▶ _Description of the task_: Among the entries below, find the lines with the word "Política" and copy them.

▶ _Supplied data_:
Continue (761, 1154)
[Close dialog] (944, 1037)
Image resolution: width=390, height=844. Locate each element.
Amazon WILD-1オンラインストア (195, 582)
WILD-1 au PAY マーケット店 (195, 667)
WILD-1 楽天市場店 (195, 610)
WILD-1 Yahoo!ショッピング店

...

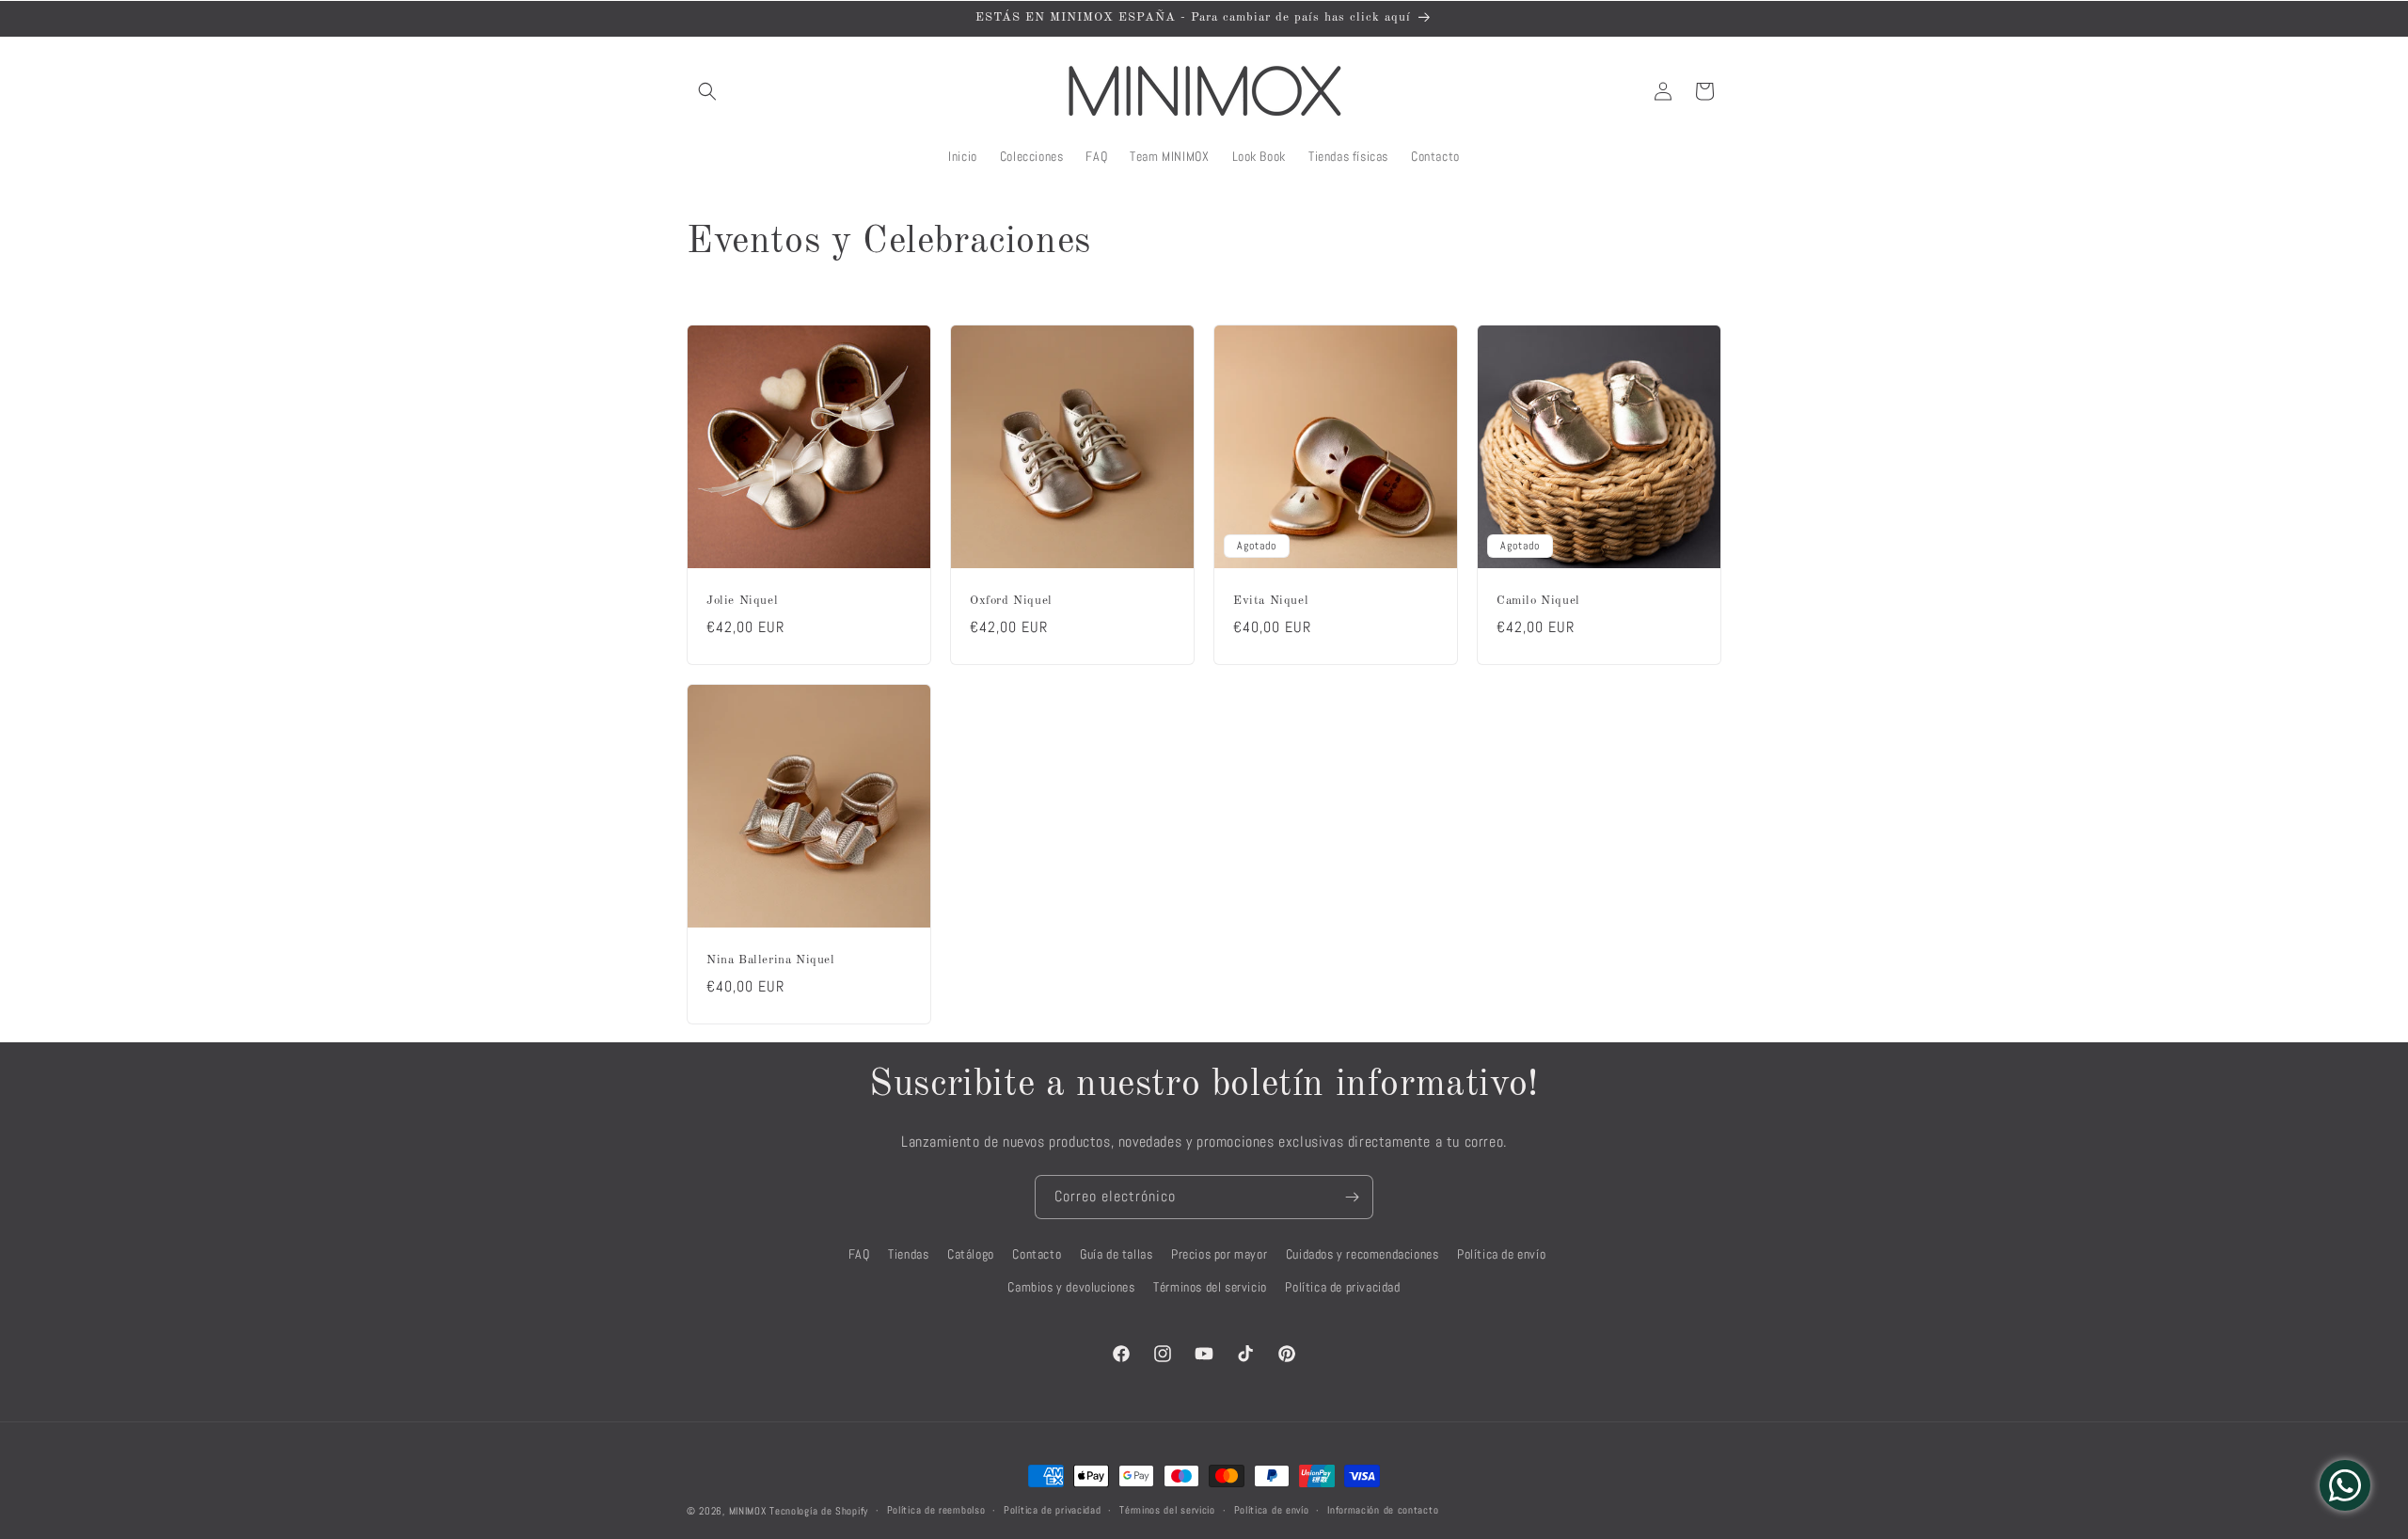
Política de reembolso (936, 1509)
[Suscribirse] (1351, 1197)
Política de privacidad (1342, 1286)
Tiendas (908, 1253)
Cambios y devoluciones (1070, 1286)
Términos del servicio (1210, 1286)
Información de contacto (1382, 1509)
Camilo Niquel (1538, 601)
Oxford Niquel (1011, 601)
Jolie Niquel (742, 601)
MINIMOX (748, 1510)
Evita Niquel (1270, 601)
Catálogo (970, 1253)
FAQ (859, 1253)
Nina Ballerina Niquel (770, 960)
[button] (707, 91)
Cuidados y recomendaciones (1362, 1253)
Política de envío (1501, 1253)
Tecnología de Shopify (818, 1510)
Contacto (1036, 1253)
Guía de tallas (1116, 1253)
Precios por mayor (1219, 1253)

...

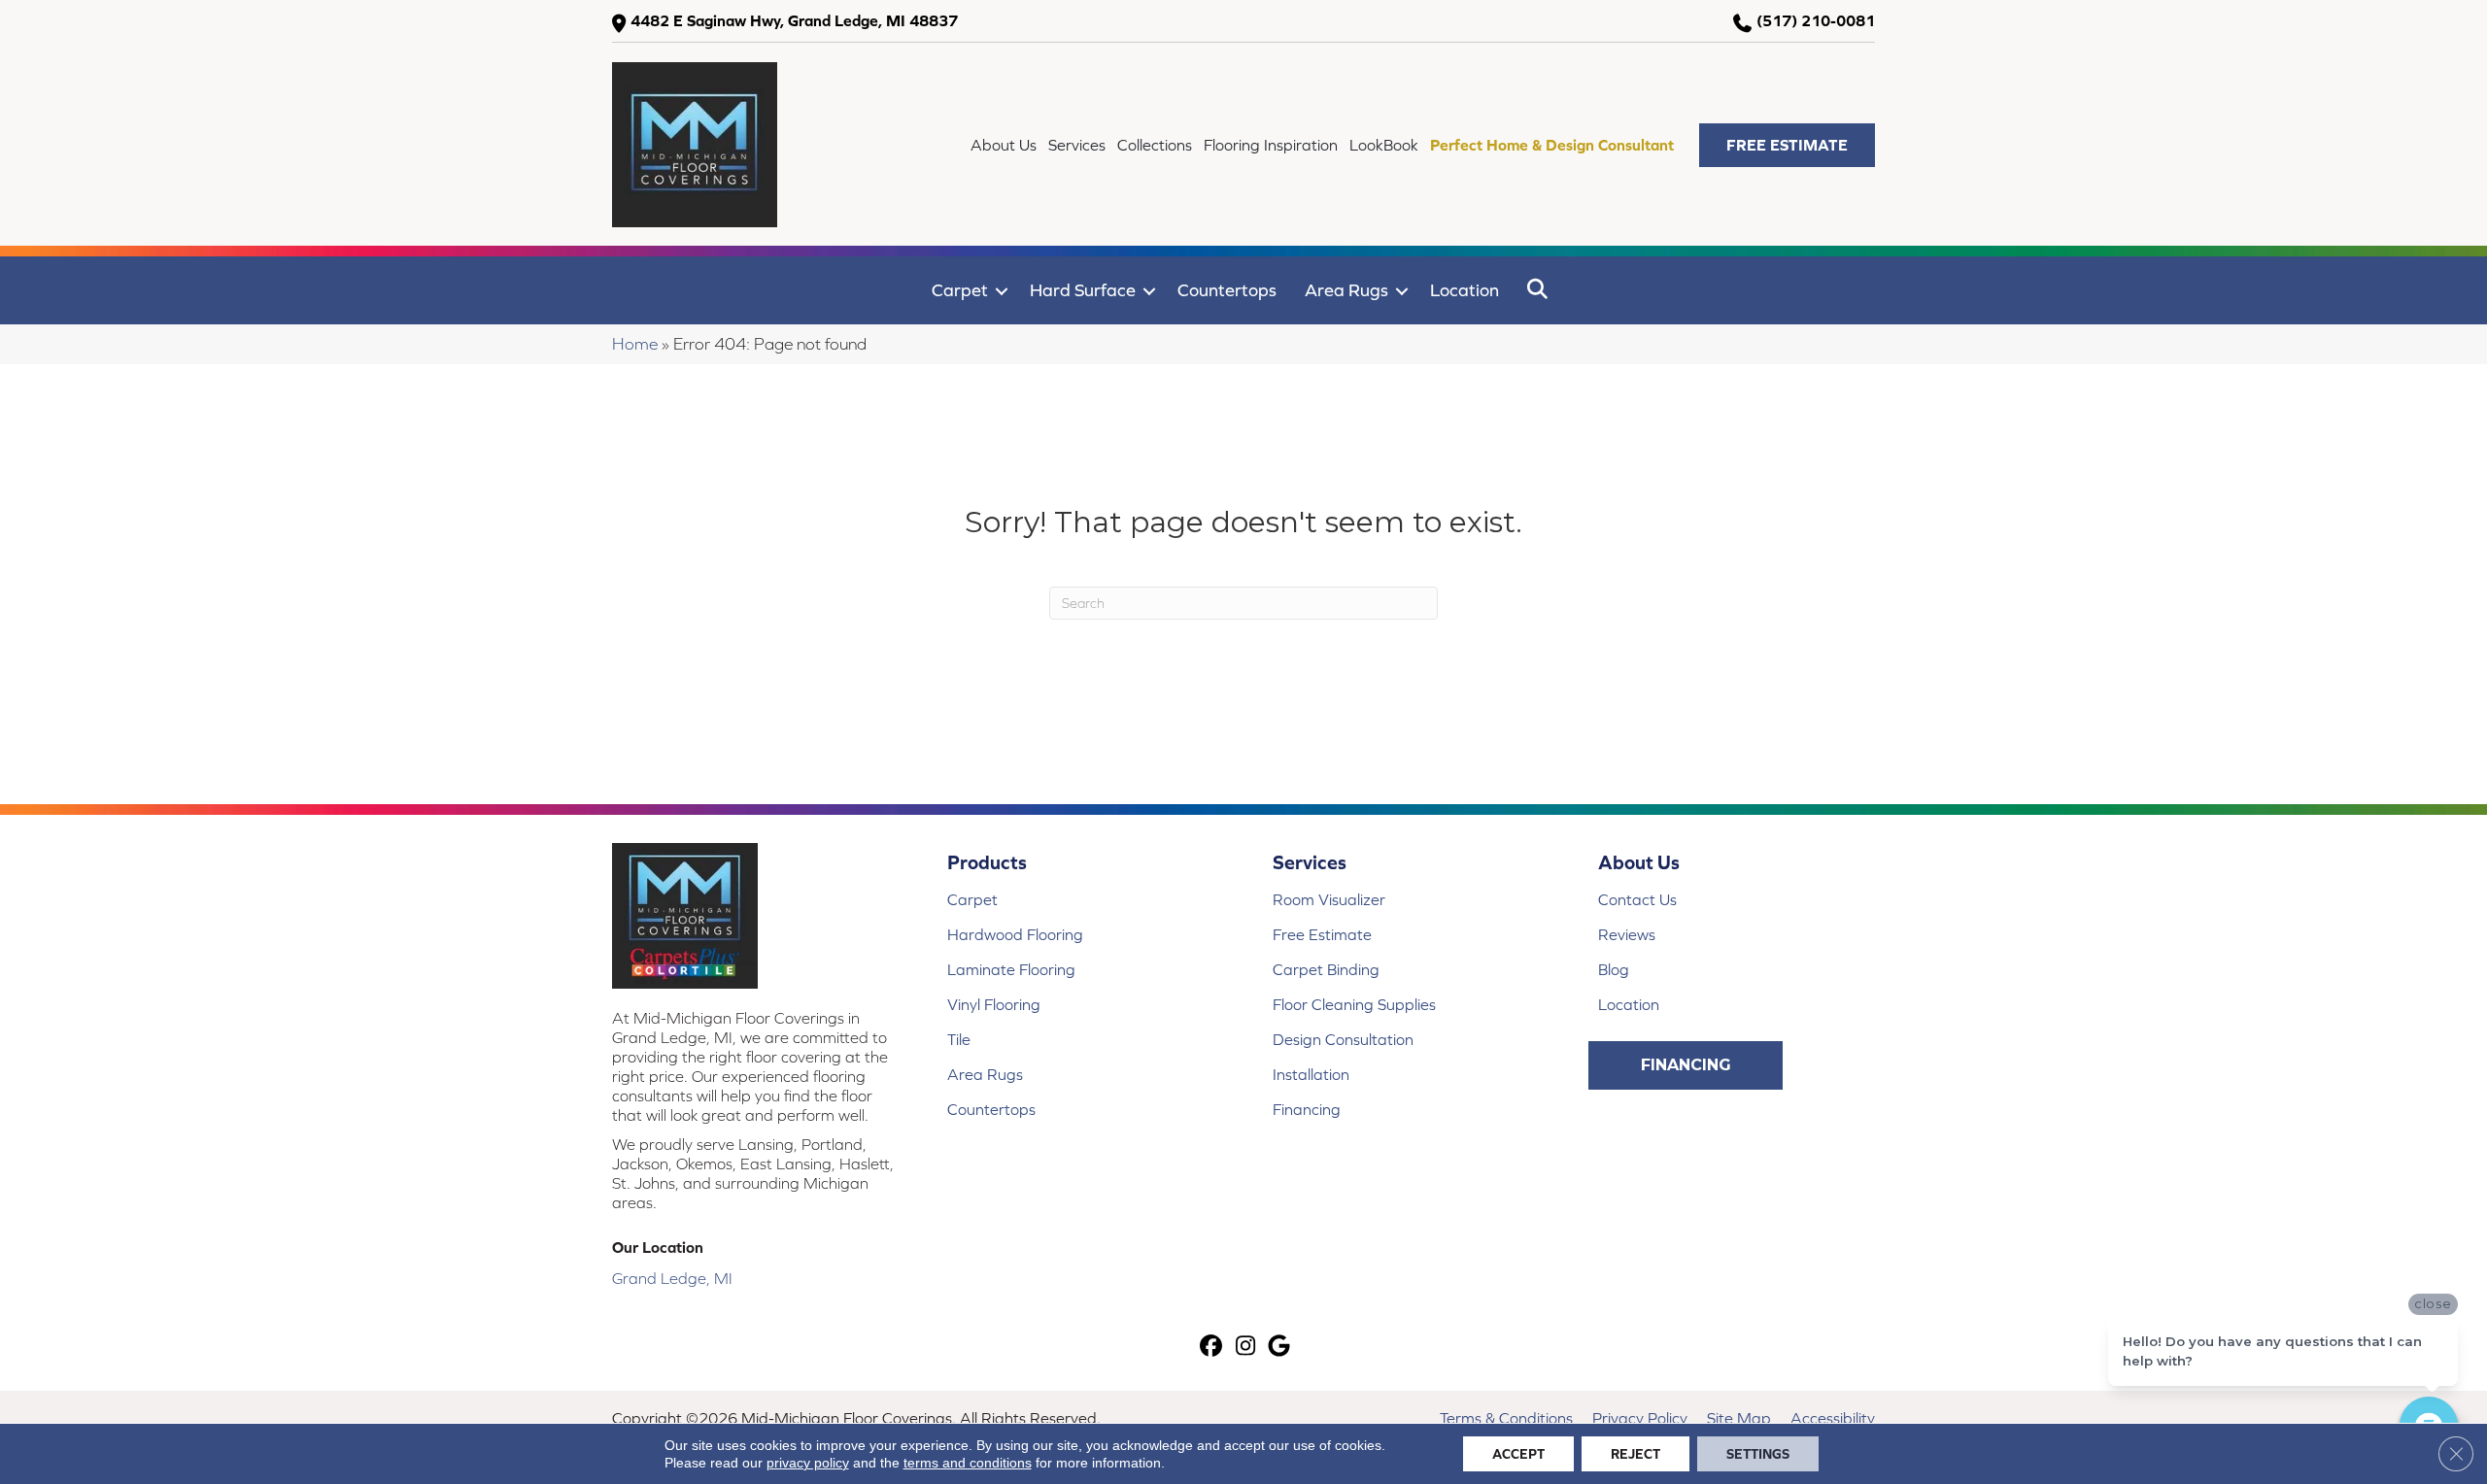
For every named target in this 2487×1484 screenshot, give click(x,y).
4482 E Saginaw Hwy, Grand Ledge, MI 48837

▶ _Output_:
Política de reembolso (936, 1509)
Política de privacidad (1342, 1286)
Política de envío (1501, 1253)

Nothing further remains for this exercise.